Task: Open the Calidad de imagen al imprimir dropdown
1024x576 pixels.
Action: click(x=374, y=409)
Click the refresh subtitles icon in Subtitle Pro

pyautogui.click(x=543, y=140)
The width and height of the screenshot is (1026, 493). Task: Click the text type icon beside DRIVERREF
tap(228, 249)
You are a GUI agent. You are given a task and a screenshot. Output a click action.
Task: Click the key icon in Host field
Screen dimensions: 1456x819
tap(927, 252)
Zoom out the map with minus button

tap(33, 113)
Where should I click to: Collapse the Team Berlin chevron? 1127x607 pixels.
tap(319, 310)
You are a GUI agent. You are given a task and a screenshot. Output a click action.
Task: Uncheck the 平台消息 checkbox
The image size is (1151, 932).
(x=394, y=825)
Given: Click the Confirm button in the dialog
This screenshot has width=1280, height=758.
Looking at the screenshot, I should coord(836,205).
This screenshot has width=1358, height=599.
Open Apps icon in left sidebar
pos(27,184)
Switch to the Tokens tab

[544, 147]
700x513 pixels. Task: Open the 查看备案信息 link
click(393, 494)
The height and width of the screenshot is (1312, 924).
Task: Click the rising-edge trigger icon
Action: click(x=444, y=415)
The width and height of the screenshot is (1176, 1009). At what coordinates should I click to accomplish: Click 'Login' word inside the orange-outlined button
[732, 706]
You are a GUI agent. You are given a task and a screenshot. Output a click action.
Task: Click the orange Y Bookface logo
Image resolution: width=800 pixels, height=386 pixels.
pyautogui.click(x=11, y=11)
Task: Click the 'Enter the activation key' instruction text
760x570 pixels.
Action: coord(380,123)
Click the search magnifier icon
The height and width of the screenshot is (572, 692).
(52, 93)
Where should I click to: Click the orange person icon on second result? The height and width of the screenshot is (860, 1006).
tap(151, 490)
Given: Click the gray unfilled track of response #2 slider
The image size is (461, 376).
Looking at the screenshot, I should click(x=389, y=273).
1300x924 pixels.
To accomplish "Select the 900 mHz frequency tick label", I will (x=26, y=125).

+ + + +

> [Work request]: Type out the whole listing above exactly.

> [Solution to the problem]:
Task: Open the Calidad de imagen al imprimir dropdown
1024x576 pixels.
Action: click(x=374, y=409)
Click the refresh subtitles icon in Subtitle Pro

pyautogui.click(x=543, y=140)
The width and height of the screenshot is (1026, 493). Task: Click the text type icon beside DRIVERREF
tap(228, 249)
You are a GUI agent. You are given a task and a screenshot. Output a click action.
Task: Click the key icon in Host field
Screen dimensions: 1456x819
tap(927, 252)
Zoom out the map with minus button

tap(33, 113)
Where should I click to: Collapse the Team Berlin chevron? 1127x607 pixels.
tap(319, 310)
You are a GUI agent. You are given a task and a screenshot. Output a click action.
Task: Uncheck the 平台消息 checkbox
The image size is (1151, 932).
(x=394, y=825)
Given: Click the Confirm button in the dialog
This screenshot has width=1280, height=758.
Looking at the screenshot, I should coord(836,205).
This screenshot has width=1358, height=599.
Open Apps icon in left sidebar
pos(27,184)
Switch to the Tokens tab

[544, 147]
700x513 pixels. Task: Open the 查看备案信息 link
click(393, 494)
The height and width of the screenshot is (1312, 924).
Task: Click the rising-edge trigger icon
Action: click(x=444, y=415)
The width and height of the screenshot is (1176, 1009). At what coordinates should I click to accomplish: Click 'Login' word inside the orange-outlined button
[732, 706]
You are a GUI agent. You are given a task and a screenshot. Output a click action.
Task: Click the orange Y Bookface logo
Image resolution: width=800 pixels, height=386 pixels.
pyautogui.click(x=11, y=11)
Task: Click the 'Enter the activation key' instruction text
760x570 pixels.
Action: coord(380,123)
Click the search magnifier icon
The height and width of the screenshot is (572, 692).
(52, 93)
Where should I click to: Click the orange person icon on second result? The height and width of the screenshot is (860, 1006).
tap(151, 490)
Given: Click the gray unfilled track of response #2 slider
The image size is (461, 376).
Looking at the screenshot, I should click(x=389, y=273).
1300x924 pixels.
To accomplish "Select the 900 mHz frequency tick label", I will (x=26, y=125).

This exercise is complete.